(PROBLEM DESCRIPTION): Among the lines of the records, please find those that contain the word "agent" and copy them.
** Opening INPUT FOR THIS TASK block **
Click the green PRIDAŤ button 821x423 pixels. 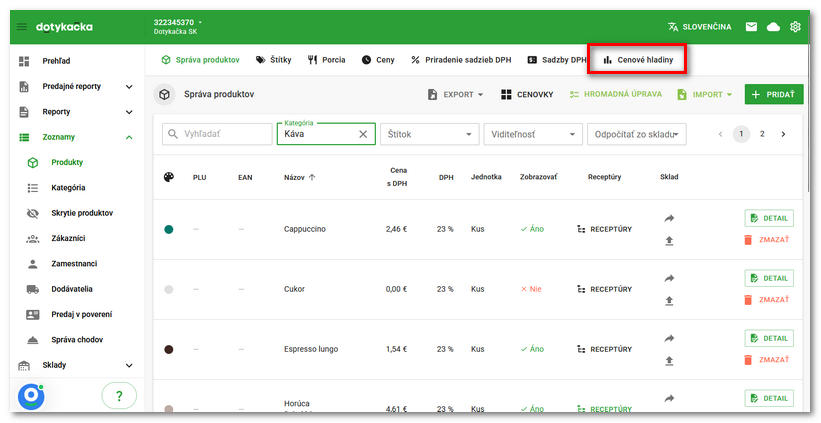coord(774,94)
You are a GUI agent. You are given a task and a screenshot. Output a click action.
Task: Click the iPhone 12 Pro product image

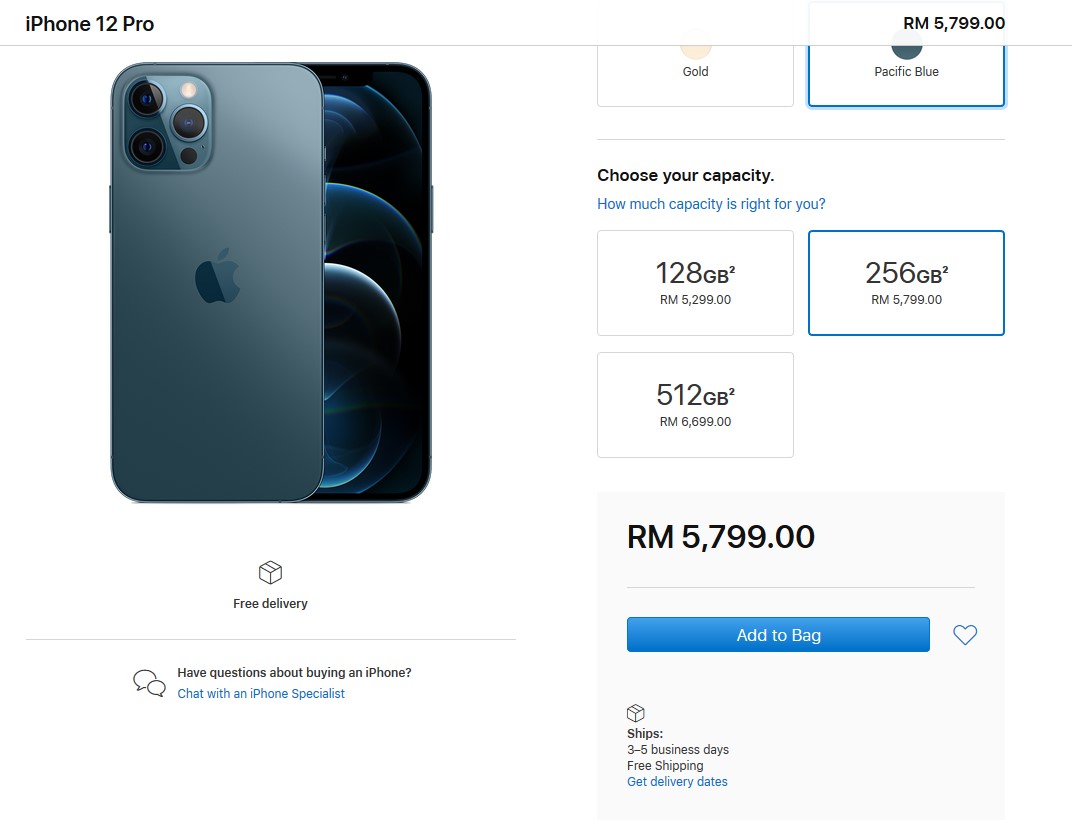point(271,283)
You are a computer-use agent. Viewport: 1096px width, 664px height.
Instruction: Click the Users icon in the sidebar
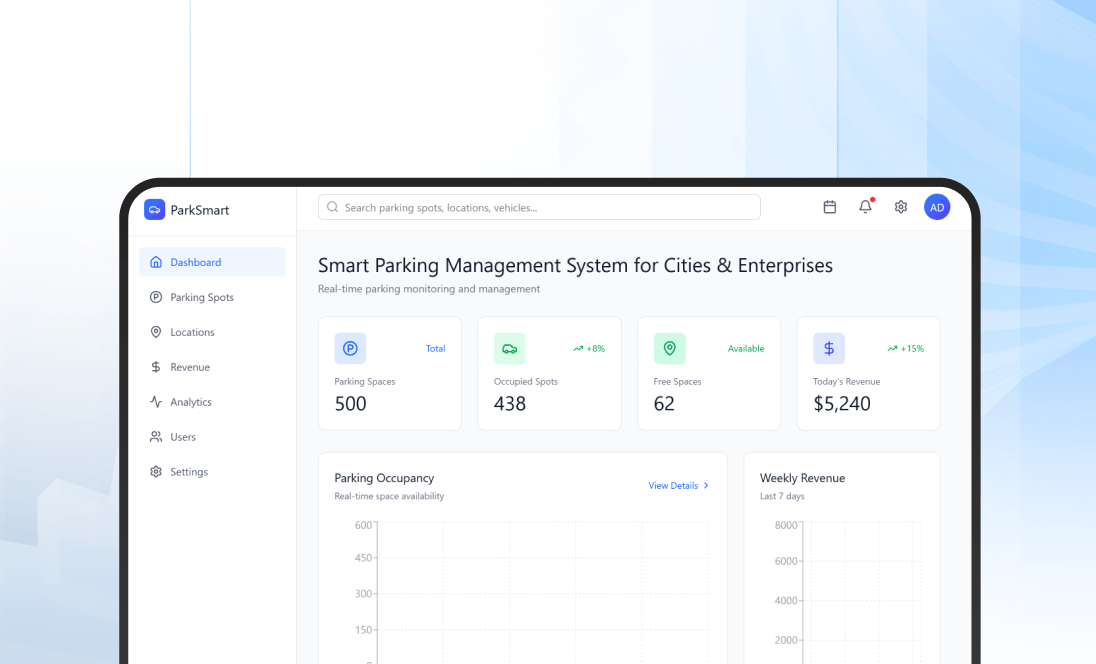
** Closing INPUT FOR THIS TASK block **
(EXERCISE RESULT):
You are a GUI agent. You are given a task and a screenshot. Output a click action.
You are a computer-use agent. Viewport: 1096px width, 664px height.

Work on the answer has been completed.